• [MATERIAL PROVIDED]
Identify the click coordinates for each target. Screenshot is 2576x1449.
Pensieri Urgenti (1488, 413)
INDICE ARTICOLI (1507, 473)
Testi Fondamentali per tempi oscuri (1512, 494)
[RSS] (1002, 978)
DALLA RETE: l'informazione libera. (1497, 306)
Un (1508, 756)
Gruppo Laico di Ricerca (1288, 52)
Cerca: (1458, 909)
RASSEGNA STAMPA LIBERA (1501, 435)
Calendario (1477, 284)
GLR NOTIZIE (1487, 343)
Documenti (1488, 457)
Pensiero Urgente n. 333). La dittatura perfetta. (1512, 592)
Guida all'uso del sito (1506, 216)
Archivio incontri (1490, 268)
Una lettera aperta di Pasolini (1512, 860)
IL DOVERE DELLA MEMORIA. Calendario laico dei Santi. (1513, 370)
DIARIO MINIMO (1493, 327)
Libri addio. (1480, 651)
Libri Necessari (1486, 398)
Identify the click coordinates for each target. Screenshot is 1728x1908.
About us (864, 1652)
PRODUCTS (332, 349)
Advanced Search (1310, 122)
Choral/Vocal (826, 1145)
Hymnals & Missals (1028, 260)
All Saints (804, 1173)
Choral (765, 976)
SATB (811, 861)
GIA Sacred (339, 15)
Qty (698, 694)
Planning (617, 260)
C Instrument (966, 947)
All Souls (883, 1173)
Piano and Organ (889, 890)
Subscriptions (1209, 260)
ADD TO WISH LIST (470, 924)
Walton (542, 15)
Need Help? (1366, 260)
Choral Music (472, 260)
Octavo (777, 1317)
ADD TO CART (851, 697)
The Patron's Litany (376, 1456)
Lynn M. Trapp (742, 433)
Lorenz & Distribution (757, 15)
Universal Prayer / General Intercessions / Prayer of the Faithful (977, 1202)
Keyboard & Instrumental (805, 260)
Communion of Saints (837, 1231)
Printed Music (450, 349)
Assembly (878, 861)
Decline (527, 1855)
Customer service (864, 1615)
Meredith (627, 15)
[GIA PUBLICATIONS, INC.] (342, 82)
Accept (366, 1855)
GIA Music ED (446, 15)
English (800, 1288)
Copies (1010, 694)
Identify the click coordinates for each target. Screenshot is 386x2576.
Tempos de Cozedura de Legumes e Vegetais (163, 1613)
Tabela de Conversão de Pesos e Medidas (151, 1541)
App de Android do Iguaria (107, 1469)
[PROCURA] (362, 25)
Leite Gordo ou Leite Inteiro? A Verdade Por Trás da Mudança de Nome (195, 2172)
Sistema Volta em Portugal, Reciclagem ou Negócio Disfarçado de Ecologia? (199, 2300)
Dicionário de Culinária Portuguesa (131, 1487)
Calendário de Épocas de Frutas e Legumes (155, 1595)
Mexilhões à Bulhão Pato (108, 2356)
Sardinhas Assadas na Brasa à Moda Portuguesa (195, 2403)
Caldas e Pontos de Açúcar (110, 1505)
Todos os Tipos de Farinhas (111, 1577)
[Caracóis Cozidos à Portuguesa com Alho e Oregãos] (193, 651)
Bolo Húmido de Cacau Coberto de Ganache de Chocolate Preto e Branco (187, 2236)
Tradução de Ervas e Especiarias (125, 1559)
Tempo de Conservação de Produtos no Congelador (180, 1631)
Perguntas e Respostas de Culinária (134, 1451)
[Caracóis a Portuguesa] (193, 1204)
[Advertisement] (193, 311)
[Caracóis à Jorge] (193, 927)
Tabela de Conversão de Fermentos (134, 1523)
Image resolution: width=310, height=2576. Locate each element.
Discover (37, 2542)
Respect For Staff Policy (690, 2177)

• [PROBLEM]
Look above for the line holding "Todos os Tipos de Farinhas (111, 1577)", then set down exactly that line and every line after it up to and including the line holding "[Advertisement] (193, 311)", with nothing else.

• [THE COMPLETED TASK]
Todos os Tipos de Farinhas (111, 1577)
[Caracóis Cozidos à Portuguesa com Alho e Oregãos] (193, 651)
Bolo Húmido de Cacau Coberto de Ganache de Chocolate Preto e Branco (187, 2236)
Tradução de Ervas e Especiarias (125, 1559)
Tempo de Conservação de Produtos no Congelador (180, 1631)
Perguntas e Respostas de Culinária (134, 1451)
[Caracóis a Portuguesa] (193, 1204)
[Advertisement] (193, 311)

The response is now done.